» **PROBLEM REQUIREMENTS**
Provide only the number of lines below that hold "Given".

» **EXCERPTED RECORDS**
_ _ _ _ _ _ _

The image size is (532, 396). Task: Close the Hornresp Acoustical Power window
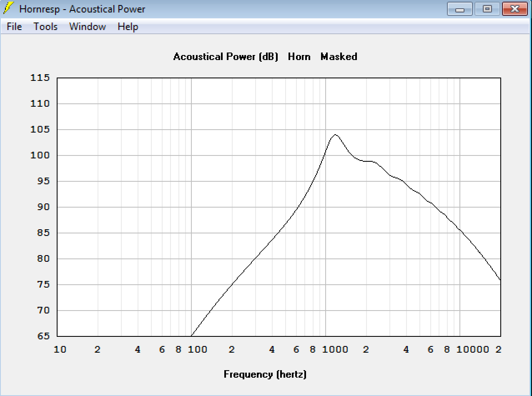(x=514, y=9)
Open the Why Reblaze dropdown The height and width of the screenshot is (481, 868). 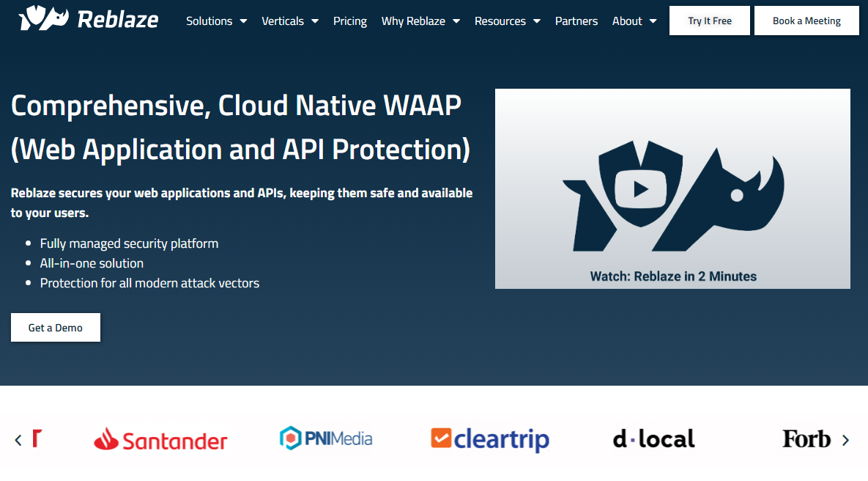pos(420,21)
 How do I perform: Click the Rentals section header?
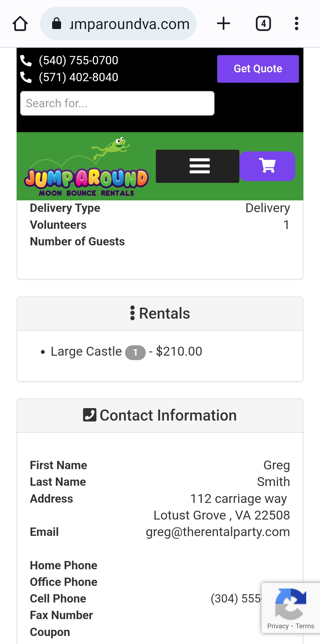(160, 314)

_ _ _ _ _ _ _

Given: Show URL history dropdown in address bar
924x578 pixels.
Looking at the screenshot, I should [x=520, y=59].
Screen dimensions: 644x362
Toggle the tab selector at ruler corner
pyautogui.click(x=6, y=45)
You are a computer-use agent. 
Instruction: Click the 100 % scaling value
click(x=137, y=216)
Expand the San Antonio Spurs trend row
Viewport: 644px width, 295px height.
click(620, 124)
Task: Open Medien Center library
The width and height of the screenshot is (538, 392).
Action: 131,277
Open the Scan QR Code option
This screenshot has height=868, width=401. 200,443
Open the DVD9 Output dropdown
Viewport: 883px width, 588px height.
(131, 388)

_ _ _ _ _ _ _

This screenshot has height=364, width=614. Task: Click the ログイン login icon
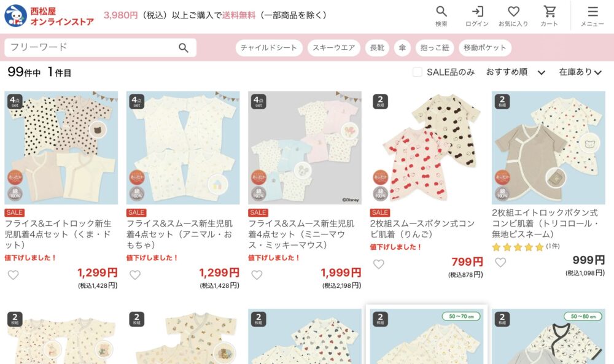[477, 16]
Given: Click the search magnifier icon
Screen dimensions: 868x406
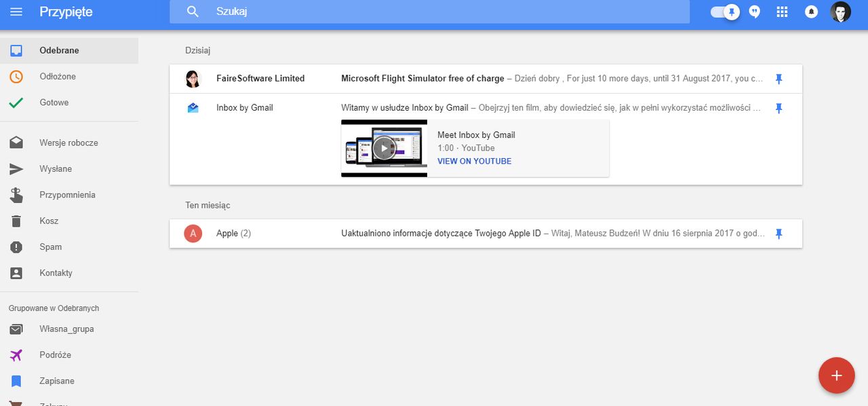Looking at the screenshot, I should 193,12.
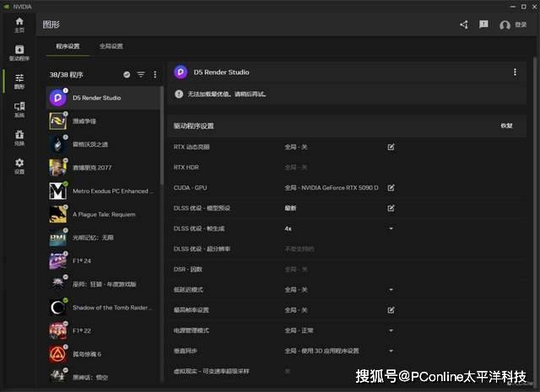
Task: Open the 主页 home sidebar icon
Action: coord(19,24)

_ _ _ _ _ _ _

» **SOLUTION**
2